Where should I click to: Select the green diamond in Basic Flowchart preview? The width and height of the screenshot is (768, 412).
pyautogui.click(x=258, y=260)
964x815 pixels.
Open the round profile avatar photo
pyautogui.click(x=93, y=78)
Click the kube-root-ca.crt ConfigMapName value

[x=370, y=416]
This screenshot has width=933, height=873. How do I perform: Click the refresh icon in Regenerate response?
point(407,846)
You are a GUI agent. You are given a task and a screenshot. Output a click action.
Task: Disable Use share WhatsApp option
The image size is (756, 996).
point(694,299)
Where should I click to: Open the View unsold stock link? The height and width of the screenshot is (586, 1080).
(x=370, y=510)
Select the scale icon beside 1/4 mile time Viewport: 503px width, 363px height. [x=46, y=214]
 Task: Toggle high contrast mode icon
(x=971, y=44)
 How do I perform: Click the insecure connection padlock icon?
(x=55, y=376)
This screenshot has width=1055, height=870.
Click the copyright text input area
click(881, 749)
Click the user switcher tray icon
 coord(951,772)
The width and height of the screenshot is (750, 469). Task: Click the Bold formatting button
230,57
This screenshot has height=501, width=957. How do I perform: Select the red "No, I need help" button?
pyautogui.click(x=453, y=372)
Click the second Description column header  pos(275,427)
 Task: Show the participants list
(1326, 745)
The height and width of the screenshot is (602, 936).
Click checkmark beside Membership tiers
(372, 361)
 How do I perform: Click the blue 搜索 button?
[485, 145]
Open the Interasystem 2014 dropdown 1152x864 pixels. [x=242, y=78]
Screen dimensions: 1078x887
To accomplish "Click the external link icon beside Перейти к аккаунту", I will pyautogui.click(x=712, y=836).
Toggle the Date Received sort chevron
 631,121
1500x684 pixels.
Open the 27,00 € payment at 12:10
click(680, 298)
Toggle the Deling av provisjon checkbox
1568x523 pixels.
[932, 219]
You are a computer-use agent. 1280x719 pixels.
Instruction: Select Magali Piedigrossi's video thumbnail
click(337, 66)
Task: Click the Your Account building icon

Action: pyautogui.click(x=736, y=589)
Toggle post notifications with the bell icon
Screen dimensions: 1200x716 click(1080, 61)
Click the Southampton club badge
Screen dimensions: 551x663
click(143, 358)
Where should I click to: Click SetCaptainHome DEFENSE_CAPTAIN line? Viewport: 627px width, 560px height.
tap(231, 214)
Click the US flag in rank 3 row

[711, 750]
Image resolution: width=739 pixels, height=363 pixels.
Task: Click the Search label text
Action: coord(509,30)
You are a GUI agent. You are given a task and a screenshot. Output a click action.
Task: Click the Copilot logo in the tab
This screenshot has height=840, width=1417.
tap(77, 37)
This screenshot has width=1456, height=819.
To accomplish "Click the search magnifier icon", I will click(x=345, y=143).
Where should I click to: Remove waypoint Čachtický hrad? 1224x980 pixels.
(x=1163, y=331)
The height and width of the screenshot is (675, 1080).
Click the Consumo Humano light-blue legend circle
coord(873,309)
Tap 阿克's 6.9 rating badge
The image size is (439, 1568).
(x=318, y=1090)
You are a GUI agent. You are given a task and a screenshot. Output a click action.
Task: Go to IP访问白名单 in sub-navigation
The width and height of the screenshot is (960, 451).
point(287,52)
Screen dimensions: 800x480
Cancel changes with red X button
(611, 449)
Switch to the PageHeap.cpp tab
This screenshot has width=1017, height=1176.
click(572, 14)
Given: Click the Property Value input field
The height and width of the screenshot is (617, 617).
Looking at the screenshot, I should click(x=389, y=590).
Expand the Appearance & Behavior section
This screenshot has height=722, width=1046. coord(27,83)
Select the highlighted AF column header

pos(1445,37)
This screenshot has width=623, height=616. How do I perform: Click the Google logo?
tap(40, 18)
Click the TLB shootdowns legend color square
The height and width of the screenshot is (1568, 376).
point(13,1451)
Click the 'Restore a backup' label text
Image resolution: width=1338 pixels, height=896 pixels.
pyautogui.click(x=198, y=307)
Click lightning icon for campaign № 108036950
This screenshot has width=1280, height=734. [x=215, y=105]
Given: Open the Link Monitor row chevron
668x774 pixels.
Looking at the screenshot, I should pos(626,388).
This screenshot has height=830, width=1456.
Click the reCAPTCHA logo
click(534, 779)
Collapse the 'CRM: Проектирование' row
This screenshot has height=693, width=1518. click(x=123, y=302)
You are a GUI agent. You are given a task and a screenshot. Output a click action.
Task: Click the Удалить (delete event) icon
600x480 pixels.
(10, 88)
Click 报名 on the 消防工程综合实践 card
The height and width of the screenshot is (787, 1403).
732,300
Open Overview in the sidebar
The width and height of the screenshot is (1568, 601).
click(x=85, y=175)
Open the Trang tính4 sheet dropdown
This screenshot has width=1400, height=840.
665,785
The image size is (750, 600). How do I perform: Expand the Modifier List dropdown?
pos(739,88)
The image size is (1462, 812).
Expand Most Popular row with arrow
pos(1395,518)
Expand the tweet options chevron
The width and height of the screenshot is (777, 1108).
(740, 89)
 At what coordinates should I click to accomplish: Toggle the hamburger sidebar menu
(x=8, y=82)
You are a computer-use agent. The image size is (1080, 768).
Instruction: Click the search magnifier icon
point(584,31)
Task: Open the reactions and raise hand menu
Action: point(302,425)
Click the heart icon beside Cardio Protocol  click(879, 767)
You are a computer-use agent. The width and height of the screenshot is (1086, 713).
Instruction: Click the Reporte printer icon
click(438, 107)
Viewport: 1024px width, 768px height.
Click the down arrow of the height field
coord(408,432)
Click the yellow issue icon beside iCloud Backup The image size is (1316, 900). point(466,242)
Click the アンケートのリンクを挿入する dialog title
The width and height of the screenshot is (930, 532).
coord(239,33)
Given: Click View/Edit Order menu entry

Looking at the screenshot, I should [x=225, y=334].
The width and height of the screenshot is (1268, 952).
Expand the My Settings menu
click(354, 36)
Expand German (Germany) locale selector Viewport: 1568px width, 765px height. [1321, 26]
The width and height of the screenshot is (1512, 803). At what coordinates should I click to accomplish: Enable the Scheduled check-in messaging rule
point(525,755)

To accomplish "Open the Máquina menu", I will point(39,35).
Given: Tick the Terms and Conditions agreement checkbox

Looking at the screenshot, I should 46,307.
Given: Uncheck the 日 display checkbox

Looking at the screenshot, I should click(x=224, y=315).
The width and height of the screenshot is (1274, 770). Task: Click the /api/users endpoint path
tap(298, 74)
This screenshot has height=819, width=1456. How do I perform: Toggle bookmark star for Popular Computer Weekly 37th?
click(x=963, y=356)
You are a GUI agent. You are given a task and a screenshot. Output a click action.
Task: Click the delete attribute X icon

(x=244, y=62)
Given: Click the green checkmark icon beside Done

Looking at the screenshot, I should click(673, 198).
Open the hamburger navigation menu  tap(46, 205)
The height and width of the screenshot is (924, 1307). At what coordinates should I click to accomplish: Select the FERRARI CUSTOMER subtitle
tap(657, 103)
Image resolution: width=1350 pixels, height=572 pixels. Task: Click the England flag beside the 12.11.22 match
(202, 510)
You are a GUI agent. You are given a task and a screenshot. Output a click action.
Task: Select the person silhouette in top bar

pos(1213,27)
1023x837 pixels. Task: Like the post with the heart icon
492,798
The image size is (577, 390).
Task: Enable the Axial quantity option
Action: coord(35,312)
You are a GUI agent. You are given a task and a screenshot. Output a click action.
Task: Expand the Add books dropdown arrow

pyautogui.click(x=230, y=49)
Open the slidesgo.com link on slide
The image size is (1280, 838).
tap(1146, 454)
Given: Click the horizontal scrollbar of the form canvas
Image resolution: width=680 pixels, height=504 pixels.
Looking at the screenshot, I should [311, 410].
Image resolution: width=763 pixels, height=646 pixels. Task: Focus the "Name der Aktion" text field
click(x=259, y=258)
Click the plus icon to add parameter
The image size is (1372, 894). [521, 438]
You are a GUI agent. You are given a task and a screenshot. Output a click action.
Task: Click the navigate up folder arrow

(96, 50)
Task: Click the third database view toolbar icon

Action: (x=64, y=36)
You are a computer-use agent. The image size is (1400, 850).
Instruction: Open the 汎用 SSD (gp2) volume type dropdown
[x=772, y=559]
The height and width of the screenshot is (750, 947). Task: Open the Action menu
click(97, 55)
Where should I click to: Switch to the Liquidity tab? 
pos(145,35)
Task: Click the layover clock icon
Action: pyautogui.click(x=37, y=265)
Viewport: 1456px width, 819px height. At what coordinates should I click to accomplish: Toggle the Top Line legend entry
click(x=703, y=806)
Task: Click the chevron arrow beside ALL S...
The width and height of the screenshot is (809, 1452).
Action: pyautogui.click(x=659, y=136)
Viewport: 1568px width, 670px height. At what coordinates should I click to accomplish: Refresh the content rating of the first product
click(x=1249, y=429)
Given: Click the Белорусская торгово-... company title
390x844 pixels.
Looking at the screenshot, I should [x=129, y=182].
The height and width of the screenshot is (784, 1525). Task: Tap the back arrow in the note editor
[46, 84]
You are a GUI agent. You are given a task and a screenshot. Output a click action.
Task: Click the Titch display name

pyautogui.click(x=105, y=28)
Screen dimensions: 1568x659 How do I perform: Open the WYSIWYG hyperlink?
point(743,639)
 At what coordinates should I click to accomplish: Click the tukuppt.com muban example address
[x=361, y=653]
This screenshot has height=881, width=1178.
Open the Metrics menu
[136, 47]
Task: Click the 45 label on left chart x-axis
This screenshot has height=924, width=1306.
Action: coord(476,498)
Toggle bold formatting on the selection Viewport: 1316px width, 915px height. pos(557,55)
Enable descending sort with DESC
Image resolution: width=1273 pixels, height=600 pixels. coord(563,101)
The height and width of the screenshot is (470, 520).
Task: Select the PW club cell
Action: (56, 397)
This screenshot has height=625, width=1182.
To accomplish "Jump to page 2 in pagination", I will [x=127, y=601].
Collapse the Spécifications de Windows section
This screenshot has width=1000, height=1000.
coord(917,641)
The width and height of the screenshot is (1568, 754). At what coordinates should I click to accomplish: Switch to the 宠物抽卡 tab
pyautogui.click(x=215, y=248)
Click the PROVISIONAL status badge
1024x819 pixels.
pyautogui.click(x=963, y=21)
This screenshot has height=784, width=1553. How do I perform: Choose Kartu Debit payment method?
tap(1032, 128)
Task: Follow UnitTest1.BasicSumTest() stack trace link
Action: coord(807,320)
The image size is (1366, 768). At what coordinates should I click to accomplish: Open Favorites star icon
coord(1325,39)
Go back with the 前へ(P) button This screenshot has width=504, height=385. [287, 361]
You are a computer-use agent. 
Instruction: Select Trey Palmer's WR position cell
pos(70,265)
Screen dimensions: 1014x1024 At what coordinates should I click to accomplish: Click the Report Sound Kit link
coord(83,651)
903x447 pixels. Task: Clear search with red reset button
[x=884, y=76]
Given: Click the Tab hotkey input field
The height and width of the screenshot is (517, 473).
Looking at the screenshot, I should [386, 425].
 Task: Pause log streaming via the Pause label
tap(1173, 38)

★ ★ ★

- STATED GOAL: Copy out the stretch of the records from the line containing "Enable descending sort with DESC" through the end of the records, reproducing each line verbatim.

- SOLUTION FOR THIS EXERCISE:
Enable descending sort with DESC
Image resolution: width=1273 pixels, height=600 pixels. coord(563,101)
The height and width of the screenshot is (470, 520).
Task: Select the PW club cell
Action: (56, 397)
This screenshot has height=625, width=1182.
To accomplish "Jump to page 2 in pagination", I will [x=127, y=601].
Collapse the Spécifications de Windows section
This screenshot has width=1000, height=1000.
coord(917,641)
The width and height of the screenshot is (1568, 754). At what coordinates should I click to accomplish: Switch to the 宠物抽卡 tab
pyautogui.click(x=215, y=248)
Click the PROVISIONAL status badge
1024x819 pixels.
pyautogui.click(x=963, y=21)
This screenshot has height=784, width=1553. How do I perform: Choose Kartu Debit payment method?
tap(1032, 128)
Task: Follow UnitTest1.BasicSumTest() stack trace link
Action: coord(807,320)
The image size is (1366, 768). At what coordinates should I click to accomplish: Open Favorites star icon
coord(1325,39)
Go back with the 前へ(P) button This screenshot has width=504, height=385. [287, 361]
You are a computer-use agent. 
Instruction: Select Trey Palmer's WR position cell
pos(70,265)
Screen dimensions: 1014x1024 At what coordinates should I click to accomplish: Click the Report Sound Kit link
coord(83,651)
903x447 pixels. Task: Clear search with red reset button
[x=884, y=76]
Given: Click the Tab hotkey input field
The height and width of the screenshot is (517, 473).
Looking at the screenshot, I should [386, 425].
 Task: Pause log streaming via the Pause label
tap(1173, 38)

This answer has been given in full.